> [WORK TO DO] Resume the ASDF design workflow text below, picking up right after its final sentence and writing what comes next.

> [PASSAGE SHOWN]
+ + +

# An Example ASDF Design Workflow for CCSPs

## Overview

In this notebook, we'll illustrate one possible method for starting to incorporate ASDF file design into your workflow and pipeline.

We'll assume here that you're starting with a FITS file, though there is no need to do so. We'll extract the WCS from this FITS file's header and convert it into something ASDF-flavored, and then we'll extract the rest of the metadata from the FITS header. (But if you need more a complicated WCS than FITS can easily support, or if you are making alterations to a Roman ASDF file, then you probably *shouldn't* start with a FITS File.)

The rest of the example design process would, in full, go something like this:
- Design an ASDF tree structure and sample content for your product, passing nested dictionaries into an ASDF file object.
- Save the resultant ASDF file object to an ASDF file: your initial sample file (without a corresponding schema).
- Draft a schema that matches the initial sample file you just designed, in consultation with MAST and the RAD maintainers. Send the initial sample file and draft schema to MAST and the RAD maintainers in a Github issue to the RAD repository, which will evolve into a pull request in consultation with MAST and the RAD maintainers. **Note:** We'll largely elide the details of this step in this notebook. For more information on the schema-writing part of the process, see the [File Design Guidelines](https://outerspace.stsci.edu/spaces/DraftMASTCONTRIB/pages/344588706/.File+Design+for+PITs+v1.0#id-.FileDesignforPITsv1.0-Requirements).
- Install the appropriate branch/fork of the RAD and roman_datamodels (with MAST and the RAD's help) into your pipeline environment.
- Pass your ASDF tree into a Roman data model object. Save the result as your revised sample file, which now tags your schema, and deliver it to MAST for validation.

**Note:** this is not the only possible workflow. For example, some people prefer to design the schema first, before constructing the ASDF file object.

+ + +

> [DATASET SECTION]

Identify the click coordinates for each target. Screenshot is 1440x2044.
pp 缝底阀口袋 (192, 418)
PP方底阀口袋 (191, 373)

+ + +

> [THE OUTPUT]
## Imports and installations

Later, we'll need a particular branch in a particular fork of the `roman_datamodels` repository, where we've set up an ASDF schema and Roman data model for the product we'll be converting. You should only use this fork in the context of this specific notebook; when you're ready to start working on your own data, install the main branch of [roman_datamodels](https://github.com/spacetelescope/roman_datamodels) proper.

In [None]:
%%capture captured
!pip install git+https://github.com/adrianlucy/roman_datamodels.git@ccsp_schemas_for_notebook

You may need to restart your kernel for that to take effect.

That installation, incidentally, installed everything else that we need as dependencies. So now let's run our imports:

In [None]:
from astropy.io import fits  # For loading the FITS file that we'll convert
import numpy as np  # For array and matrix wrangling

import asdf  # For building the ASDF tree

from astropy.time import Time  # For passing Time objects into the ASDF tree

import gwcs  # For building the WCS
from gwcs import coordinate_frames as cf  # For building the WCS
from astropy.modeling import models  # For building the WCS
from astropy import coordinates as coord  # For building the WCS

import roman_datamodels.datamodels as rdm  # Only used for the final step

## Opening the FITS file

Next, we'll open the FITS file that we want to convert to ASDF. For the purposes of this tutorial, we'll use a simple 2D image file from the [FIMS-SPEAR mission](https://outerspace.stsci.edu/spaces/SPEARFIMS/overview). The main science data array is in the primary HDU, which is accompanied by concomitant images of net photon counts and an exposure map in HDU1 and HDU2, respectively.

In [None]:
# For best practice, in your pipeline this would be `with fits.open("filename"):`
# Get what you need, then close the file.
hdul = fits.open("https://archive.stsci.edu/mccm/fims-spear/spear/vela/mccm_fims-spear_spear-ap100_vela_long-c-iv_v1.0_img.fits")

hdul.info()

Let's take a look at the headers for each HDU. We see that most of the metadata is in the primary header, and that the concomitant images share the primary array's World Coordinate System (WCS). The WCS maps the array pixel coordinates to world coordinates like wavelength, time, or (in this case) sky coordinates.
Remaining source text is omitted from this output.